-- TASK --
Could you reproduce all of the entries below without a single change?
--- GIVEN DATA Enclosed Below ---
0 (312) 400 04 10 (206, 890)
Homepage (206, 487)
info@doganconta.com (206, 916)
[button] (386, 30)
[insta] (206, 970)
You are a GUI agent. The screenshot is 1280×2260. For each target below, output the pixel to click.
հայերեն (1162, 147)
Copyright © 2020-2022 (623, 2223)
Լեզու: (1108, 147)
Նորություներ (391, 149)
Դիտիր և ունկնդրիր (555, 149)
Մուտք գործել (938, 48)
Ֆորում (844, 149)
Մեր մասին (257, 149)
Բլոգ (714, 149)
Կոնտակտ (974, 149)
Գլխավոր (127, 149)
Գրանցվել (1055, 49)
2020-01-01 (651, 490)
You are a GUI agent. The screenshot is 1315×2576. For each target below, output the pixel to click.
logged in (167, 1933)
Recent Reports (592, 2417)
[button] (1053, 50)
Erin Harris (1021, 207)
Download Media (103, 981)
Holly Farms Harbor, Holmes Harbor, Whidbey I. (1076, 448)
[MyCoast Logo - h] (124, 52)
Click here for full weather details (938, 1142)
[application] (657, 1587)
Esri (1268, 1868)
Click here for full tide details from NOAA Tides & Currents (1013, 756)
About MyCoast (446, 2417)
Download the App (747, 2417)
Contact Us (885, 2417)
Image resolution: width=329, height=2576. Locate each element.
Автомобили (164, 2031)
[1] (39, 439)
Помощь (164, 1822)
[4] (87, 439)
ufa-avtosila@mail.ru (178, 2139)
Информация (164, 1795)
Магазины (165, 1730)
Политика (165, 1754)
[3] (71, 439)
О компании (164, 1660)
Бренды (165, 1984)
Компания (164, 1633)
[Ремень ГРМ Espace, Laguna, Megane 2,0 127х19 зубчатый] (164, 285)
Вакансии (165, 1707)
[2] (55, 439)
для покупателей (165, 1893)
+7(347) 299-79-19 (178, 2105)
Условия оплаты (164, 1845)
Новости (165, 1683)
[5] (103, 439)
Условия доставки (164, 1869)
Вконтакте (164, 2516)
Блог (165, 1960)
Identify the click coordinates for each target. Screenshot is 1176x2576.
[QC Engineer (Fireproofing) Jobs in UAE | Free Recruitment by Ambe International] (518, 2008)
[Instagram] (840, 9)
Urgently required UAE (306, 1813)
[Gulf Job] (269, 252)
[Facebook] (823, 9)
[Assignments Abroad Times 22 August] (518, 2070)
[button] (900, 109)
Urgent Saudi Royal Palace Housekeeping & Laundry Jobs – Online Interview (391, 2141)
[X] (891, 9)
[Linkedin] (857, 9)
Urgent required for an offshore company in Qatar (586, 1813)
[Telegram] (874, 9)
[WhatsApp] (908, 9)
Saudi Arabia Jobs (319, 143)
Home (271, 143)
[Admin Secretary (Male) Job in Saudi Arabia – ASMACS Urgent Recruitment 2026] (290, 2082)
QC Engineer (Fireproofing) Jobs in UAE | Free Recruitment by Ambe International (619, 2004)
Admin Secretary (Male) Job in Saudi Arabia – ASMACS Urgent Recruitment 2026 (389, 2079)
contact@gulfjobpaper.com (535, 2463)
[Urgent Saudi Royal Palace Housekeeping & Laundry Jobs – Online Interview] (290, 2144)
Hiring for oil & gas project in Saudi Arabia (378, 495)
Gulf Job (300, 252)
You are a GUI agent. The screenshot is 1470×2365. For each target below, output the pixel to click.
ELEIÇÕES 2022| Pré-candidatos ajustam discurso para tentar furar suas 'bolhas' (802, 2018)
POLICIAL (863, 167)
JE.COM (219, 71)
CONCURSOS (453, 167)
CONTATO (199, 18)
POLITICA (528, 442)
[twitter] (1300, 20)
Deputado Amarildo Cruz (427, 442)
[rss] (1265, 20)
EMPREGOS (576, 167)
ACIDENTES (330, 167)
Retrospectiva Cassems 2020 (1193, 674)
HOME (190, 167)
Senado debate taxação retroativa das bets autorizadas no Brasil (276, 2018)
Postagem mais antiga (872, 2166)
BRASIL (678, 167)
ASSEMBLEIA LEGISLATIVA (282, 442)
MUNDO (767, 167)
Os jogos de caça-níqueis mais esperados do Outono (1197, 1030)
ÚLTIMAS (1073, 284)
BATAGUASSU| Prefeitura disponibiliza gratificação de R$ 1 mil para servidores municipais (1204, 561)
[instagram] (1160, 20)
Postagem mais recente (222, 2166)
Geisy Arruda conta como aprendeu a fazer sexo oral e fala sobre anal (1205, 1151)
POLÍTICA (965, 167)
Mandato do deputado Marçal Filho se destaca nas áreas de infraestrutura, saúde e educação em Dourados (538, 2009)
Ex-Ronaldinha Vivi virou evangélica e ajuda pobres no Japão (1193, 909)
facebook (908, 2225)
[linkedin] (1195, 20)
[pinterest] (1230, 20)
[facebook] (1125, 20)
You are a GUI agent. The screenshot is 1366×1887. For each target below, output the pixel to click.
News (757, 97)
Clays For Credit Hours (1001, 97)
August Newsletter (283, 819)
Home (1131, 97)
--- End of Enclosed GIVEN DATA ---
-- COMPLETED EXERCISE --
0 (312) 400 04 10 (206, 890)
Homepage (206, 487)
info@doganconta.com (206, 916)
[button] (386, 30)
[insta] (206, 970)
You are a GUI agent. The screenshot is 1280×2260. For each target below, output the pixel to click.
հայերեն (1162, 147)
Copyright © 2020-2022 (623, 2223)
Լեզու: (1108, 147)
Նորություներ (391, 149)
Դիտիր և ունկնդրիր (555, 149)
Մուտք գործել (938, 48)
Ֆորում (844, 149)
Մեր մասին (257, 149)
Բլոգ (714, 149)
Կոնտակտ (974, 149)
Գլխավոր (127, 149)
Գրանցվել (1055, 49)
2020-01-01 (651, 490)
You are a GUI agent. The screenshot is 1315×2576. For each target below, output the pixel to click.
logged in (167, 1933)
Recent Reports (592, 2417)
[button] (1053, 50)
Erin Harris (1021, 207)
Download Media (103, 981)
Holly Farms Harbor, Holmes Harbor, Whidbey I. (1076, 448)
[MyCoast Logo - h] (124, 52)
Click here for full weather details (938, 1142)
[application] (657, 1587)
Esri (1268, 1868)
Click here for full tide details from NOAA Tides & Currents (1013, 756)
About MyCoast (446, 2417)
Download the App (747, 2417)
Contact Us (885, 2417)
Image resolution: width=329, height=2576. Locate each element.
Автомобили (164, 2031)
[1] (39, 439)
Помощь (164, 1822)
[4] (87, 439)
ufa-avtosila@mail.ru (178, 2139)
Информация (164, 1795)
Магазины (165, 1730)
Политика (165, 1754)
[3] (71, 439)
О компании (164, 1660)
Бренды (165, 1984)
Компания (164, 1633)
[Ремень ГРМ Espace, Laguna, Megane 2,0 127х19 зубчатый] (164, 285)
Вакансии (165, 1707)
[2] (55, 439)
для покупателей (165, 1893)
+7(347) 299-79-19 (178, 2105)
Условия оплаты (164, 1845)
Новости (165, 1683)
[5] (103, 439)
Условия доставки (164, 1869)
Вконтакте (164, 2516)
Блог (165, 1960)
Identify the click coordinates for each target. Screenshot is 1176x2576.
[QC Engineer (Fireproofing) Jobs in UAE | Free Recruitment by Ambe International] (518, 2008)
[Instagram] (840, 9)
Urgently required UAE (306, 1813)
[Gulf Job] (269, 252)
[Facebook] (823, 9)
[Assignments Abroad Times 22 August] (518, 2070)
[button] (900, 109)
Urgent Saudi Royal Palace Housekeeping & Laundry Jobs – Online Interview (391, 2141)
[X] (891, 9)
[Linkedin] (857, 9)
Urgent required for an offshore company in Qatar (586, 1813)
[Telegram] (874, 9)
[WhatsApp] (908, 9)
Saudi Arabia Jobs (319, 143)
Home (271, 143)
[Admin Secretary (Male) Job in Saudi Arabia – ASMACS Urgent Recruitment 2026] (290, 2082)
QC Engineer (Fireproofing) Jobs in UAE | Free Recruitment by Ambe International (619, 2004)
Admin Secretary (Male) Job in Saudi Arabia – ASMACS Urgent Recruitment 2026 (389, 2079)
contact@gulfjobpaper.com (535, 2463)
[Urgent Saudi Royal Palace Housekeeping & Laundry Jobs – Online Interview] (290, 2144)
Hiring for oil & gas project in Saudi Arabia (378, 495)
Gulf Job (300, 252)
You are a GUI agent. The screenshot is 1470×2365. For each target below, output the pixel to click.
ELEIÇÕES 2022| Pré-candidatos ajustam discurso para tentar furar suas 'bolhas' (802, 2018)
POLICIAL (863, 167)
JE.COM (219, 71)
CONCURSOS (453, 167)
CONTATO (199, 18)
POLITICA (528, 442)
[twitter] (1300, 20)
Deputado Amarildo Cruz (427, 442)
[rss] (1265, 20)
EMPREGOS (576, 167)
ACIDENTES (330, 167)
Retrospectiva Cassems 2020 (1193, 674)
HOME (190, 167)
Senado debate taxação retroativa das bets autorizadas no Brasil (276, 2018)
Postagem mais antiga (872, 2166)
BRASIL (678, 167)
ASSEMBLEIA LEGISLATIVA (282, 442)
MUNDO (767, 167)
Os jogos de caça-níqueis mais esperados do Outono (1197, 1030)
ÚLTIMAS (1073, 284)
BATAGUASSU| Prefeitura disponibiliza gratificação de R$ 1 mil para servidores municipais (1204, 561)
[instagram] (1160, 20)
Postagem mais recente (222, 2166)
Geisy Arruda conta como aprendeu a fazer sexo oral e fala sobre anal (1205, 1151)
POLÍTICA (965, 167)
Mandato do deputado Marçal Filho se destaca nas áreas de infraestrutura, saúde e educação em Dourados (538, 2009)
Ex-Ronaldinha Vivi virou evangélica e ajuda pobres no Japão (1193, 909)
facebook (908, 2225)
[linkedin] (1195, 20)
[pinterest] (1230, 20)
[facebook] (1125, 20)
You are a GUI agent. The screenshot is 1366×1887. For each target below, output the pixel to click.
News (757, 97)
Clays For Credit Hours (1001, 97)
August Newsletter (283, 819)
Home (1131, 97)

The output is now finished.